Se altri artisti avevano già lavorato con la cera a freddo, lui scelse di lavorare a caldo. Una «ricetta personale e originale» che però non si rivelò sempre vincente. «All’inizio aveva impregnato così tanto i muri, spiega la conservatrice, che questi si erano messi a trasudare e il pittore aveva dovuto scrostare tutto e ricominciare da capo». Delacroix raccontò l’episodio nel suo «Journal» che fu pubblicato per la prima volta nel 1893. Per isolare le pitture sovrappose in alcuni punti fino a 13 strati, ma ogni minima variazione nelle condizioni di conservazione poteva causare alterazioni: «Forse una parte dei problemi che si registrano oggi sono stati causati dalla tecnica stessa impiegata da Delacroix per garantire l’eternità alla sua opera». Fortunatamente le muffe non hanno attaccato le pitture.

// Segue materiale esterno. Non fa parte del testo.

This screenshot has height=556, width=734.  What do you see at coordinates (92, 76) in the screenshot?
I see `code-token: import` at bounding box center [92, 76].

Oltre all’umidità, anche l’inquinamento deve essere stato nocivo. Si aggiunga che nel 1977 i restauratori hanno applicato una sorta di pellicola di resina sintetica che serviva a fissare la pittura al muro, ma che probabilmente le ha impedito di respirare: «Saremo obbligati a eliminarla». In ogni caso questo restauro rappresenta una vera sfida per gli esperti. Non c’è dubbio che di fronte all’originalità del lavoro di Delacroix i restauratori dovranno mettere a punto una tecnica altrettanto inedita per garantire la conservazione dei capolavori in pericolo: «Bisognerà adattare le tecniche di pulitura. Saremo obbligati a fabbricare noi stessi i prodotti di restauro. Sicuramente, conclude Marie Monfort, non si dovrà utilizzare acqua e l’uso dei solventi sarà ridotto al minimo. Ricorreremo piuttosto al gel». Sul lato corrispondente alla cappella il tetto della chiesa è stato ristrutturato una decina di anni fa.